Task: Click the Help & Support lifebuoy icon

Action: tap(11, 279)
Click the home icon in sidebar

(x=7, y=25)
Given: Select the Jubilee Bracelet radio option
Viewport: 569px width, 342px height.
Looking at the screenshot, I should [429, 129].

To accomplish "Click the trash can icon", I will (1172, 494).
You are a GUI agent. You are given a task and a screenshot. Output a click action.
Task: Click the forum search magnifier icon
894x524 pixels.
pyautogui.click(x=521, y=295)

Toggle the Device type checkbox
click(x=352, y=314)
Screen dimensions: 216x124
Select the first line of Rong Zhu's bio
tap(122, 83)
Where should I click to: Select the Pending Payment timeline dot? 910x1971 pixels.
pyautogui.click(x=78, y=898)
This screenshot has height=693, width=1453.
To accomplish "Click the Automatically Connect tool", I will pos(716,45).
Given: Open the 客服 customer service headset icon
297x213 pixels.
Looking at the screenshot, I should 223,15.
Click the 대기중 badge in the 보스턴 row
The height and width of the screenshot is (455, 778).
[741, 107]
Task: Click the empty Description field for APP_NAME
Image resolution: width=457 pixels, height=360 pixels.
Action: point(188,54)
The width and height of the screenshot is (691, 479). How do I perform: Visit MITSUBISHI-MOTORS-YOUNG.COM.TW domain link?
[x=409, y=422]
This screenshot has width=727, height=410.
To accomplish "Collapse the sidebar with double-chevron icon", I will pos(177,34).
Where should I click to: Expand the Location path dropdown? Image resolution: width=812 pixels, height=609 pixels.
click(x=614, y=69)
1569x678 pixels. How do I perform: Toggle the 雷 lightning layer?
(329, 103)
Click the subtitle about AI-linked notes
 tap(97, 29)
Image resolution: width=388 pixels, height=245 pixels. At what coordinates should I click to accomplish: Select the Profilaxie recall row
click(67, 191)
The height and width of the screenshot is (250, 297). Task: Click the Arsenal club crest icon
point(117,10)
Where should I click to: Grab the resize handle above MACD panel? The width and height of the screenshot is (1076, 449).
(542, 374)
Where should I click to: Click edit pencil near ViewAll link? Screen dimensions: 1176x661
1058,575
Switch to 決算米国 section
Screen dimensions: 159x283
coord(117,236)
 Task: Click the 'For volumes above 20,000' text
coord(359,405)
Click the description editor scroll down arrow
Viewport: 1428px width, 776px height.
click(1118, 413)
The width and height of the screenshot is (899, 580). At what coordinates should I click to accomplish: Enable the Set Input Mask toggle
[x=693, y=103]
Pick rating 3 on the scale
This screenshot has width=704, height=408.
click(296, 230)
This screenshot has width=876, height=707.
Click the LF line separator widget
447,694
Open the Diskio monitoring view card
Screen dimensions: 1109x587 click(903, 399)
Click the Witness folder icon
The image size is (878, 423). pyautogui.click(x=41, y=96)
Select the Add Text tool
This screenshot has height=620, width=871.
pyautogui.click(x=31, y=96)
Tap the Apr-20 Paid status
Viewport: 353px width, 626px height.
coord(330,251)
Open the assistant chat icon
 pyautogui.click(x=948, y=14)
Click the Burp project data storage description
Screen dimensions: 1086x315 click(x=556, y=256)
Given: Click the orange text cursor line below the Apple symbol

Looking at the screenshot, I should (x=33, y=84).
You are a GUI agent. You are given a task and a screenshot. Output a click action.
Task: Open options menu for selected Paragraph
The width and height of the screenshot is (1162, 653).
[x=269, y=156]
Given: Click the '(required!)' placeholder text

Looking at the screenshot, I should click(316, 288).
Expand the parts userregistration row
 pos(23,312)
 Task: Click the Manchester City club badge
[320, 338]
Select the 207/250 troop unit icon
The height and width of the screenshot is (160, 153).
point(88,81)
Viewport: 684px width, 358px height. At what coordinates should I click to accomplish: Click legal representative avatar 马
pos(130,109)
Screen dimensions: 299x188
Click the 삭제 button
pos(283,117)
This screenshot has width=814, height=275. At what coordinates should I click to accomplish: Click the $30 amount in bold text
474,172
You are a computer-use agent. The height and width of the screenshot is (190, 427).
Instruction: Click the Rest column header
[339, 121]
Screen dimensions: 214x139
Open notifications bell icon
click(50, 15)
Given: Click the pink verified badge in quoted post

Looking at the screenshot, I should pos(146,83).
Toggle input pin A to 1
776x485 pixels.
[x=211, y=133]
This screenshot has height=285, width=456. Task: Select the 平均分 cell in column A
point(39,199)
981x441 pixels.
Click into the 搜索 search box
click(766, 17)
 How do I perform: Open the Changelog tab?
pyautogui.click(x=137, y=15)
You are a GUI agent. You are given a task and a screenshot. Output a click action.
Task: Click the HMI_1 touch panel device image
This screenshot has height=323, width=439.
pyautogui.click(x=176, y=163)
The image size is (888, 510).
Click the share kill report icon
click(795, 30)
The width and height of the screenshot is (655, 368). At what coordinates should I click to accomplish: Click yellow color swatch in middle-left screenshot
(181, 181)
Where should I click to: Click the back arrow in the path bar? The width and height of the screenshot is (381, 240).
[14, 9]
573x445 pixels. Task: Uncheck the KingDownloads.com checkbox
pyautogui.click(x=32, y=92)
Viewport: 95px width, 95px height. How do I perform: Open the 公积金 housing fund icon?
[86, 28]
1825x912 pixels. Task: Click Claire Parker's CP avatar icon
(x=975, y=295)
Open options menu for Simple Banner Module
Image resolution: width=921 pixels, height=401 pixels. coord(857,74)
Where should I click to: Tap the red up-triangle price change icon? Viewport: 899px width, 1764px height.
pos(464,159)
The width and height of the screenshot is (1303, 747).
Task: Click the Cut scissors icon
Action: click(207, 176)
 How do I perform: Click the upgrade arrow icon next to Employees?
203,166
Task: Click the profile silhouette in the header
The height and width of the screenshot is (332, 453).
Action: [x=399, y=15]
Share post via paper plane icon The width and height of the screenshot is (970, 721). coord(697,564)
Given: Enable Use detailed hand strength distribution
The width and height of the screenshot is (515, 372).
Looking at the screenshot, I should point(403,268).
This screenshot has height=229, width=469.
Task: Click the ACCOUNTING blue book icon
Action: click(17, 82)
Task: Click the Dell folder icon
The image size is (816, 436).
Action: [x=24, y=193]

--------------------------------------------------

→ TASK DESCRIPTION:
Make a verbatim copy of every entry shown above.

→ WRITTEN ANSWER:
Task: Click the Help & Support lifebuoy icon

Action: tap(11, 279)
Click the home icon in sidebar

(x=7, y=25)
Given: Select the Jubilee Bracelet radio option
Viewport: 569px width, 342px height.
Looking at the screenshot, I should [429, 129].

To accomplish "Click the trash can icon", I will (1172, 494).
You are a GUI agent. You are given a task and a screenshot. Output a click action.
Task: Click the forum search magnifier icon
894x524 pixels.
pyautogui.click(x=521, y=295)

Toggle the Device type checkbox
click(x=352, y=314)
Screen dimensions: 216x124
Select the first line of Rong Zhu's bio
tap(122, 83)
Where should I click to: Select the Pending Payment timeline dot? 910x1971 pixels.
pyautogui.click(x=78, y=898)
This screenshot has height=693, width=1453.
To accomplish "Click the Automatically Connect tool", I will pos(716,45).
Given: Open the 客服 customer service headset icon
297x213 pixels.
Looking at the screenshot, I should 223,15.
Click the 대기중 badge in the 보스턴 row
The height and width of the screenshot is (455, 778).
[741, 107]
Task: Click the empty Description field for APP_NAME
Image resolution: width=457 pixels, height=360 pixels.
Action: point(188,54)
The width and height of the screenshot is (691, 479). How do I perform: Visit MITSUBISHI-MOTORS-YOUNG.COM.TW domain link?
[x=409, y=422]
This screenshot has width=727, height=410.
To accomplish "Collapse the sidebar with double-chevron icon", I will pos(177,34).
Where should I click to: Expand the Location path dropdown? Image resolution: width=812 pixels, height=609 pixels.
click(x=614, y=69)
1569x678 pixels. How do I perform: Toggle the 雷 lightning layer?
(329, 103)
Click the subtitle about AI-linked notes
 tap(97, 29)
Image resolution: width=388 pixels, height=245 pixels. At what coordinates should I click to accomplish: Select the Profilaxie recall row
click(67, 191)
The height and width of the screenshot is (250, 297). Task: Click the Arsenal club crest icon
point(117,10)
Where should I click to: Grab the resize handle above MACD panel? The width and height of the screenshot is (1076, 449).
(542, 374)
Where should I click to: Click edit pencil near ViewAll link? Screen dimensions: 1176x661
1058,575
Switch to 決算米国 section
Screen dimensions: 159x283
coord(117,236)
 Task: Click the 'For volumes above 20,000' text
coord(359,405)
Click the description editor scroll down arrow
Viewport: 1428px width, 776px height.
click(1118, 413)
The width and height of the screenshot is (899, 580). At what coordinates should I click to accomplish: Enable the Set Input Mask toggle
[x=693, y=103]
Pick rating 3 on the scale
This screenshot has width=704, height=408.
click(296, 230)
This screenshot has width=876, height=707.
Click the LF line separator widget
447,694
Open the Diskio monitoring view card
Screen dimensions: 1109x587 click(903, 399)
Click the Witness folder icon
The image size is (878, 423). pyautogui.click(x=41, y=96)
Select the Add Text tool
This screenshot has height=620, width=871.
pyautogui.click(x=31, y=96)
Tap the Apr-20 Paid status
Viewport: 353px width, 626px height.
coord(330,251)
Open the assistant chat icon
 pyautogui.click(x=948, y=14)
Click the Burp project data storage description
Screen dimensions: 1086x315 click(x=556, y=256)
Given: Click the orange text cursor line below the Apple symbol

Looking at the screenshot, I should (x=33, y=84).
You are a GUI agent. You are given a task and a screenshot. Output a click action.
Task: Open options menu for selected Paragraph
The width and height of the screenshot is (1162, 653).
[x=269, y=156]
Given: Click the '(required!)' placeholder text

Looking at the screenshot, I should click(316, 288).
Expand the parts userregistration row
 pos(23,312)
 Task: Click the Manchester City club badge
[320, 338]
Select the 207/250 troop unit icon
The height and width of the screenshot is (160, 153).
point(88,81)
Viewport: 684px width, 358px height. At what coordinates should I click to accomplish: Click legal representative avatar 马
pos(130,109)
Screen dimensions: 299x188
Click the 삭제 button
pos(283,117)
This screenshot has width=814, height=275. At what coordinates should I click to accomplish: Click the $30 amount in bold text
474,172
You are a computer-use agent. The height and width of the screenshot is (190, 427).
Instruction: Click the Rest column header
[339, 121]
Screen dimensions: 214x139
Open notifications bell icon
click(50, 15)
Given: Click the pink verified badge in quoted post

Looking at the screenshot, I should pos(146,83).
Toggle input pin A to 1
776x485 pixels.
[x=211, y=133]
This screenshot has height=285, width=456. Task: Select the 平均分 cell in column A
point(39,199)
981x441 pixels.
Click into the 搜索 search box
click(766, 17)
 How do I perform: Open the Changelog tab?
pyautogui.click(x=137, y=15)
You are a GUI agent. You are given a task and a screenshot. Output a click action.
Task: Click the HMI_1 touch panel device image
This screenshot has height=323, width=439.
pyautogui.click(x=176, y=163)
The image size is (888, 510).
Click the share kill report icon
click(795, 30)
The width and height of the screenshot is (655, 368). At what coordinates should I click to accomplish: Click yellow color swatch in middle-left screenshot
(181, 181)
Where should I click to: Click the back arrow in the path bar? The width and height of the screenshot is (381, 240).
[14, 9]
573x445 pixels. Task: Uncheck the KingDownloads.com checkbox
pyautogui.click(x=32, y=92)
Viewport: 95px width, 95px height. How do I perform: Open the 公积金 housing fund icon?
[86, 28]
1825x912 pixels. Task: Click Claire Parker's CP avatar icon
(x=975, y=295)
Open options menu for Simple Banner Module
Image resolution: width=921 pixels, height=401 pixels. coord(857,74)
Where should I click to: Tap the red up-triangle price change icon? Viewport: 899px width, 1764px height.
pos(464,159)
The width and height of the screenshot is (1303, 747).
Task: Click the Cut scissors icon
Action: click(207, 176)
 How do I perform: Click the upgrade arrow icon next to Employees?
203,166
Task: Click the profile silhouette in the header
The height and width of the screenshot is (332, 453).
Action: [x=399, y=15]
Share post via paper plane icon The width and height of the screenshot is (970, 721). coord(697,564)
Given: Enable Use detailed hand strength distribution
The width and height of the screenshot is (515, 372).
Looking at the screenshot, I should point(403,268).
This screenshot has height=229, width=469.
Task: Click the ACCOUNTING blue book icon
Action: click(17, 82)
Task: Click the Dell folder icon
The image size is (816, 436).
Action: [x=24, y=193]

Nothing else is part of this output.